その目的は大きく二つ。一つ目は遺体の引き取り手が現れるのを待つ事だ。だいたい犯罪者の遺体は引き取り手が現れずに埋葬される事が多いが、それも数日の間は騎士団によって保管される。
犯罪者の遺体を引き取るという事は、自身が犯罪に関与している可能性を仄めかす行為であるため、例えその遺体が自分の知り合いや親戚だと分かっていても、受取り手として名乗りでない事が多い。

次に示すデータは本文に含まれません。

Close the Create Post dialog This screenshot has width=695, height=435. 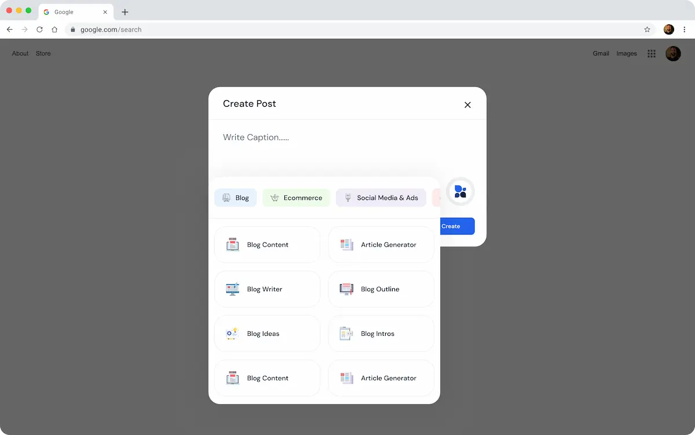click(x=467, y=105)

二つ目は、犯罪の捜査の証拠になる可能性があるからだ。本人の体や所持品に犯罪の証拠となる物がある可能性がある。主にこちらの意味で騎士団は犯罪者の遺体を数日間保管する。
とはいえ所詮遺体は常温では腐敗が始まり、低温で保管するには手間がかかり過ぎる。余程重大な証拠出ない限り、数日保管したのちに埋葬する事が多い。
だからこそ、遺体を調べるのであれば数日以内に行う必要がある。
没案:用心棒の取り調べ
最初は負傷するだけで、翌日取り調べシーンがあったが、ストーリーのテンポが悪かったため、取り調べで聞く台詞はトッドにその場で言わせる流れに変更し、今の流れになった。ルルがモブとはいえ人間を殺害するのはアリなのか悩んだものの、正当防衛ならアリだろうという事にした。